**Problem to solve**: Lay out the stretch of entries below, from the line containing "What do you" through the line containing "coordinates (82, 790).", as a numbered list with both of those lines included and blank lines dropped. Include nothing outside that stretch.

[BEGIN Given records]

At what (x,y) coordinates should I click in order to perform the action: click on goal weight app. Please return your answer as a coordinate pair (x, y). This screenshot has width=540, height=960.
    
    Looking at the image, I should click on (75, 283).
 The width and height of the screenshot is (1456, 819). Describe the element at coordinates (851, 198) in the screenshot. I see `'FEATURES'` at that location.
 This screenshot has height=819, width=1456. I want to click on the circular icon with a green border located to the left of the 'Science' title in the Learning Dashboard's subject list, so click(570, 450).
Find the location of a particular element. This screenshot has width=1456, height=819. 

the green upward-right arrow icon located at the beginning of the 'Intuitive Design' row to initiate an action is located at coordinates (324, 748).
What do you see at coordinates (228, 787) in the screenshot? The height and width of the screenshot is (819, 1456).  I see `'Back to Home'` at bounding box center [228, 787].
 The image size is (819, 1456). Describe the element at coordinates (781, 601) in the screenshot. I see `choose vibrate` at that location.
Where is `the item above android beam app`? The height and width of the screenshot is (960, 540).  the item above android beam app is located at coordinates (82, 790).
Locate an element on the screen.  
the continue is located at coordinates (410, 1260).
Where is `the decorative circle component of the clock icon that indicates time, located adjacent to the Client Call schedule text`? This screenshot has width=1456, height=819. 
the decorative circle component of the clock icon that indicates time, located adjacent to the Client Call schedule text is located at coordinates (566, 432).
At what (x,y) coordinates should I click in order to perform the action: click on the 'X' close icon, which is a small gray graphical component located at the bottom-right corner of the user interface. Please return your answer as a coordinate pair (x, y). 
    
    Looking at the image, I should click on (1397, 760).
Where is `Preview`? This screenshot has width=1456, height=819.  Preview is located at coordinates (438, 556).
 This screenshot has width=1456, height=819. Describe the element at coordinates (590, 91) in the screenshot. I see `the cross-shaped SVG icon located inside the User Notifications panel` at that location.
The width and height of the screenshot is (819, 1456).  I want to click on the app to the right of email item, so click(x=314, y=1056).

[END Given records]

**Completed task**:
1. What do you see at coordinates (228, 787) in the screenshot? The height and width of the screenshot is (819, 1456).  I see `'Back to Home'` at bounding box center [228, 787].
2.  The image size is (819, 1456). Describe the element at coordinates (781, 601) in the screenshot. I see `choose vibrate` at that location.
3. Where is `the item above android beam app`? The height and width of the screenshot is (960, 540).  the item above android beam app is located at coordinates (82, 790).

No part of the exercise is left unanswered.